Post by 2015 » Sun Jan 10, 2016 5:32 pm

Mudpuppy wrote:The most important thing to remember is smartphones are inherently insecure. The vulnerabilities are mostly due to "oops" sort of mistakes (e.g. not a sign of incompetence but truly just human error). However, when Microsoft finds an "oops" mistake, they can push out patches as soon as it is fixed. When Google or Samsung finds an "oops" mistake, they can put out a patch, but that doesn't mean the patch propagates to your phone. That's all up to your cellular provider. For example, it took AT&T months to push out the Stagefright patches to my previous phone, perhaps because it was a nearly 3 year old phone.

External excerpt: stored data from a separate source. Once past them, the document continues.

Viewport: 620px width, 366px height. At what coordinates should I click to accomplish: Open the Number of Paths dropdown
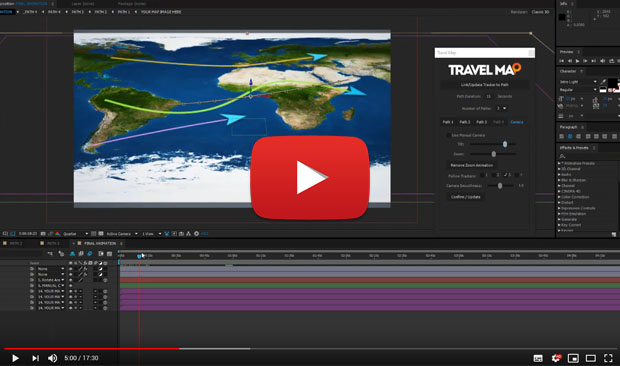point(502,108)
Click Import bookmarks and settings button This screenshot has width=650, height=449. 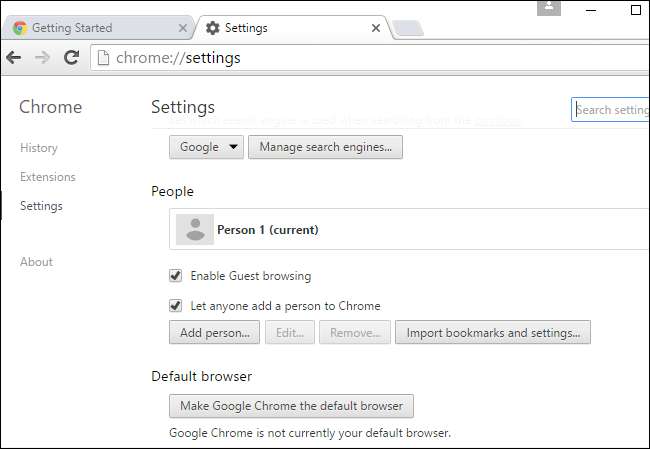pyautogui.click(x=493, y=333)
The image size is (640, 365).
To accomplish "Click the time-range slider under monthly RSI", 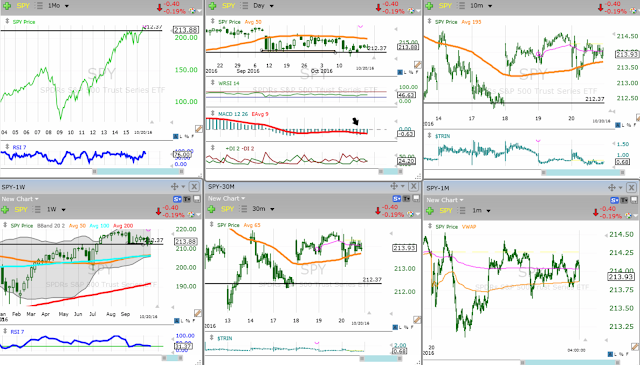I will click(138, 171).
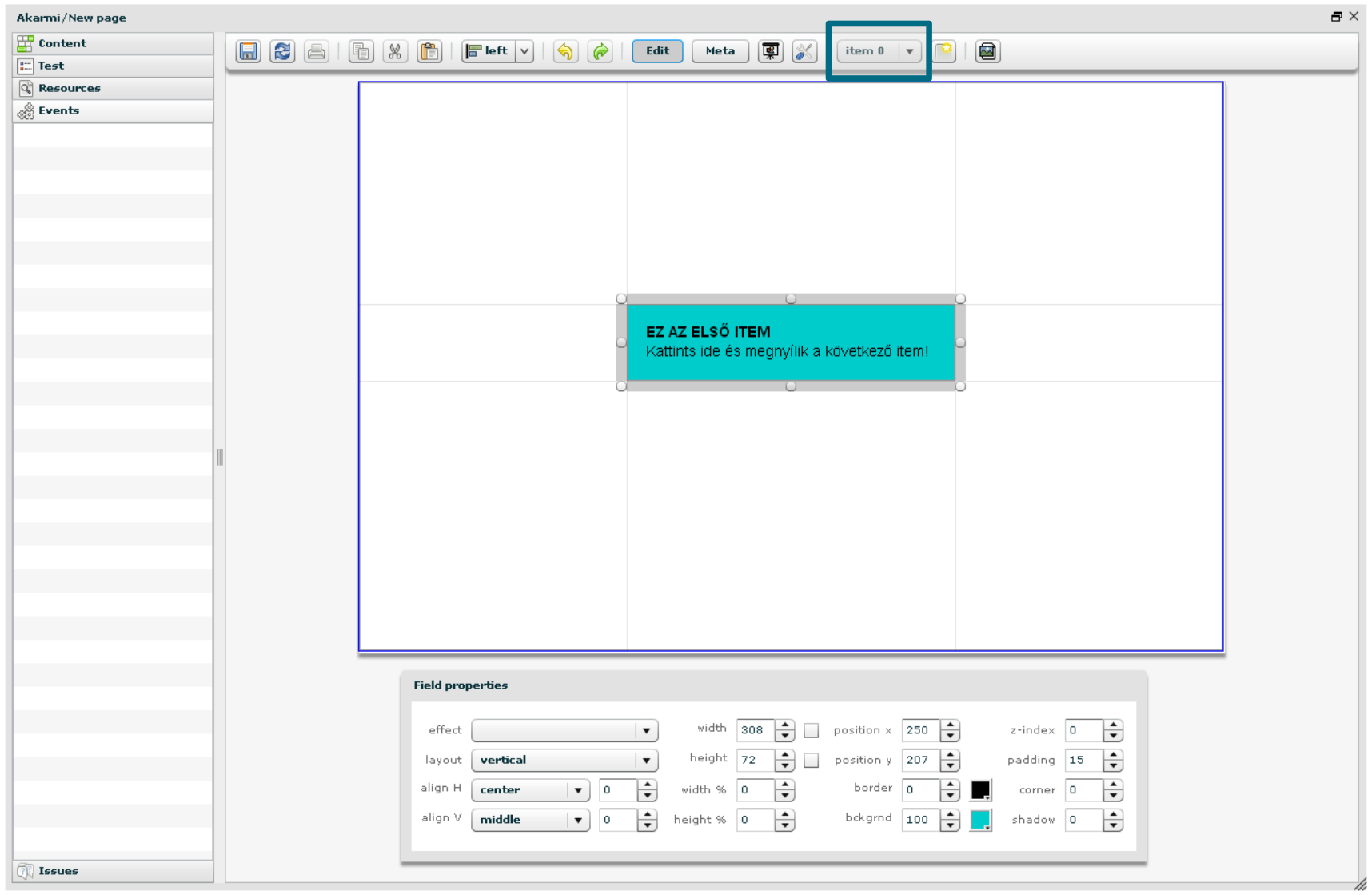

So color your interactions with the phone with this thought in mind. I think of my phone as an entertainment and communication device, not a pocket computer. I do no financial related business on the smartphone beyond phone calls or text message alerts. No Apple Wallet or Google Pay or any of that. No checking bank or credit card account websites. No buying stuff. No checking the email address used for financial websites.

I also only have my Google Play account linked to prepaid Google Play cards. You can pick those up all over the place, and it really places a limit on accidental in-app purchases (or young kids not understanding how much money they're racking up by clicking "ok" if you let kids play games on your phone).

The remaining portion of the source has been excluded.